Es war ruhig geworden bei uns in der Redaktion rund um die Neusser ClinicAll Germany GmbH. Nun steht der Zinszahlungstermin für die Anleihe am 1. Mai 2018 an. Dazu erreichten uns in der Redaktion einige Fragen, die wir hier aus unserer Sicht beantworten wollen. Auch wurden wir darauf hingewiesen, dass die Webseiten des Unternehmens derzeit nicht aufrufbar seien. Das können wir in der Tat bestätigen, gehen  hierbei aber derzeit eher von einem technischen Problem aus, welches sich schnell behoben sein sollte.Das Unternehmen Clinicall sammelt seit geraumer Zeit umfangreiches Kapital ein, um ein „Klinik- und Krankenhausinformationssystem“ zu entwickeln und an Kliniken in Deutschland, Europa und weiteren Ländern zu verkaufen.

Dazu bedarf es natürlich eines qualifizierten Vertriebes, um das System den potentiellen Kunden auch glaubwürdig anpreisen zu können. Vertriebsaufbau kostet natürlich Geld, denn hier muss Manpower bezahlt werden. Vertrieb funktioniert aber eben auch nicht wie bei „Jeannie“ mit einem „Augenzwinkern“, sondern ist ein mühevoller Etappenweg, der sicherlich auch den einen oder anderen Rückschlag beinhaltet. Trotzdem kann generell solch ein Vertriebsaufbau auch zu guten Umsätzen führen, wenn das Produkt die Kunden auch überzeugt. Probleme könnten hier die sich ständig verschärfenden Datenschutzbestimmungen mit sich bringen.
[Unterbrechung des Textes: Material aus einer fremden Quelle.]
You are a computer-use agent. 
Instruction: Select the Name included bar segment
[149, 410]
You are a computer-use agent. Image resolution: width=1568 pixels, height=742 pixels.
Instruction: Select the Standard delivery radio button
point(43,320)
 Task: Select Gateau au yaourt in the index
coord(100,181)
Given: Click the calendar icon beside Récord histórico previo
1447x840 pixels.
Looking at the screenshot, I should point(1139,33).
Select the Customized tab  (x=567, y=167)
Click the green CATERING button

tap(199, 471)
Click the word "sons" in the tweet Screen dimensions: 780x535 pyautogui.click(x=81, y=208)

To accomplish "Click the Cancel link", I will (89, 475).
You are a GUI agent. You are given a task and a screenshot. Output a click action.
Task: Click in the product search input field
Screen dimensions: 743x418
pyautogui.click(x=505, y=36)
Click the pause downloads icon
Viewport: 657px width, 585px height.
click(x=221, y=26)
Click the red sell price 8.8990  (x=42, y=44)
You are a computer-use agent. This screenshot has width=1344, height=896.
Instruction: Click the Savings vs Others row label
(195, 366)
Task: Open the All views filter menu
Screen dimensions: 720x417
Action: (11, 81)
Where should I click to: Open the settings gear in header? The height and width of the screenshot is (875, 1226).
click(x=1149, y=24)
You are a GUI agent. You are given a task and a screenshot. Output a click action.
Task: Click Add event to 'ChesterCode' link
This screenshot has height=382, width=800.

Ob dann so manche Informationen überhaupt noch über solch ein System in Deutschland an den Nutzer weitergegeben dürfen, ist die Frage.

Die bilanzielle Situation des Unternehmens überzeugt derzeit aber sicherlich weder die Geschäftsführung noch die Anleger, die sich daran beteiligen wollen. Bei solchen Projekten braucht man möglicherweise manchmal einen langen Atem bis zum Erfolg, wobei am Ende auch ein Misserfolg stehen könnte. Beide Ergebnisse sind natürlich möglich.

Wir gehen davon aus, dass das Unternehmen die fälligen Anleihezinsen pünktlich bezahlen wird. Ob das dann schon aus erwirtschafteten Erträgen geschieht, wird man aber erst der nächsten Bilanz entnehmen können. Was uns in der Redaktion derzeit fehlt, ist eine offene und dauerhafte Anlegerkommunikation über den jeweiligen Sachstand von aktuellen Projekten. Solche Nachrichten würden dauerhaft zu mehr Vertrauen in das Unternehmen führen, auch wenn die Bilanzen möglicherweise immer noch „rot“ sind. Die letzten Nachrichten jedenfalls stammen aus dem Jahre 2016.